Sur le plan moral et politique, le XXème a connu une crise fondamentale avec le nazisme et les révolutions communistes. Le même esprit de contrôle se manifeste toujours aujourd’hui avec la recherche de trois critères caractéristiques

  • l’ampleur via un capitalisme mondialisé et le monde mondialisé
  • la perfection via une culture du résultat de plus en plus exigeante qui nous renvoie au court termisme dans les entreprises
  • le déracinement via un plaidoyer pour le changement, l’innovation et la nouveauté … souvent avec le fantasme de faire table rase du passé

 Nous devons réapprendre une forme de tempérance et de modestie. De ténacité dans nos décisions, l’obligation de moyens et non de résultats systématiques, d’improvisation et de véritable créativité dans l’incertitude et du sens du lien.  

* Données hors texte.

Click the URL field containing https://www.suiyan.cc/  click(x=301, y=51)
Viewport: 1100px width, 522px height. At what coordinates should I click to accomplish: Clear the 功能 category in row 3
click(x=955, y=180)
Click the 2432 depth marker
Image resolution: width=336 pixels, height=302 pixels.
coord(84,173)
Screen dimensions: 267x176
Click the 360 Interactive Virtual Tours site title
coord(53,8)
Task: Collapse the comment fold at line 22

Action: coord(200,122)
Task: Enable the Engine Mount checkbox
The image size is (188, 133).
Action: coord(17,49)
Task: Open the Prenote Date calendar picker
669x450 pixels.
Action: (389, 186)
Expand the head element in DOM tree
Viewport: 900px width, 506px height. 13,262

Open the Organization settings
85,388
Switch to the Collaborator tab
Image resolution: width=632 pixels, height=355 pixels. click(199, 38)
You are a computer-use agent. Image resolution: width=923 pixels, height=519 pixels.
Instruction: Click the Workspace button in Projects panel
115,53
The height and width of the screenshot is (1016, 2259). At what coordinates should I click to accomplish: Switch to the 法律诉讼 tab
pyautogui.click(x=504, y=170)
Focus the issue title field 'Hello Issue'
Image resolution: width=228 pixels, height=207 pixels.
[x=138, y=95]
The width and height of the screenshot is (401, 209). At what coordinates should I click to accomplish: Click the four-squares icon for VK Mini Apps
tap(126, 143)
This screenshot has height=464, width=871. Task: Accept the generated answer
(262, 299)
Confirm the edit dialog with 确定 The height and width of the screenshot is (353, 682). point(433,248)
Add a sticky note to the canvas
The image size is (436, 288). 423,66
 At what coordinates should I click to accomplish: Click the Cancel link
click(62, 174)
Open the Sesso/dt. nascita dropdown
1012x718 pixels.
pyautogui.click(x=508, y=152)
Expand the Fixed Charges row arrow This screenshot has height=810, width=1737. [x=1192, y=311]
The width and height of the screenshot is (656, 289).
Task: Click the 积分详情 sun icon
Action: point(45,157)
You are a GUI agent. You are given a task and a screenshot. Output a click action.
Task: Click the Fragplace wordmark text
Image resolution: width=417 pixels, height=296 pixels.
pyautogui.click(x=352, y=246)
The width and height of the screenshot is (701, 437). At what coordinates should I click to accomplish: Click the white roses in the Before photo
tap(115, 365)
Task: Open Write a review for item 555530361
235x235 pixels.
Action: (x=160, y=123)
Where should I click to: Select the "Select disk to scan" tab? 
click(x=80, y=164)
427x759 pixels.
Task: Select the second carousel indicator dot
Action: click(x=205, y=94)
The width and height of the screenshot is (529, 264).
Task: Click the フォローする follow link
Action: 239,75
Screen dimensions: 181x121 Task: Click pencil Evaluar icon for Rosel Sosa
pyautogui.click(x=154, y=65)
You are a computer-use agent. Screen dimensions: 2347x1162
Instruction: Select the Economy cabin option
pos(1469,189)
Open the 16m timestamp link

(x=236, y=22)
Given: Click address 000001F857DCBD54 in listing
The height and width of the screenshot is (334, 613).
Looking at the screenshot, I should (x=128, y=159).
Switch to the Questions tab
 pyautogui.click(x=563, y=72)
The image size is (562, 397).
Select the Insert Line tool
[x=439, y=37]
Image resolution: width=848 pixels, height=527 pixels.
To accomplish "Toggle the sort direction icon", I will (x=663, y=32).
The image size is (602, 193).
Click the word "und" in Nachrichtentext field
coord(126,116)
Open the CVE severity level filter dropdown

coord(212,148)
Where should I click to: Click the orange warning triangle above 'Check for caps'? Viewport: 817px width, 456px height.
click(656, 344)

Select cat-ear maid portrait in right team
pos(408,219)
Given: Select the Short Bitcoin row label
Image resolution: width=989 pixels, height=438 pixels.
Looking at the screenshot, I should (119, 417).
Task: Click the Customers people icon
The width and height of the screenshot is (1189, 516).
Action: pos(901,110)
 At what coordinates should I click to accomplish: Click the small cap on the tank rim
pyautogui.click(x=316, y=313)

“Les soignants nous montrent déjà ce qu’il faut faire. Dans un monde de pauvreté de moyens, ils trouvent pleins d'expédients pour que cela marche quand même avec une ténacité extraordinaire, avec une modestie dans leur engagement extraordinaire, avec une improvisation extraordinaire, avec un sens du lien extraordinaire”.

 Les leçons de la crise

 Le libéralisme a apporté de très belles choses sur le plan de la dignité individuelle et de la liberté … mais nous a conduits à devenir très égoïstes. Nous voyons remonter la nécessité de prendre en compte le collectif et les liens et la crise nous met dans la pauvreté, parce que nos outils classiques de compréhension, dont la théorie économique, ne sont pas capables de nous faire anticiper ce qui va se passer. 

 Notre responsabilité, c’est de faire en sorte que cette crise sanitaire ne se transforme pas en crise économique, politique et sociale dramatique. 

 Nous devons nous préparer à réagir de la manière la plus souple, la plus habile, la plus agile, non pour faire du profit, mais pour nous relier les uns aux autres et inventer des réponses qui vaudront pour tout le monde. Or ce que je remarque dans les organisations, c’est qu’en même temps qu’il y a un discours en permanence d’être agile dans l’incertitude, il y a une exacerbation des process, des protocoles, des modes de contrôle. 

 Le contrôle est nécessaire, il est fondamental mais en même temps il est toujours strictement local et provisoire et il est sans cesse entouré d’incertitude. 

 Savoir jouer avec ce que nous ne savons pas, c’est capital comme compétence … La bonne nouvelle, c’est que nous savons le faire parce que nous l’avons tous fait déjà une fois avec notre premier pas.

 Si chacun de nous, à sa toute petite échelle, s’essaye à une posture de lien fondamental avec les autres en reconnaissant la pauvreté de nos outils et en inventant avec les autres autant que possible les moyens de répondre aux problèmes, y compris les plus quotidiens, et qu’on les partage sur les réseaux sociaux, nous contribuerons peut-être à ce qu’il n’y ait pas l’effet catastrophique. 

 Alors, dans le mois qui suit, que faire ? Redonner à quelqu’un le sentiment de pouvoir donner quelque chose est un enrichissement fondamental. 

 

Et toi, tu peux donner quoi ? Ce sera séminal pour la suite.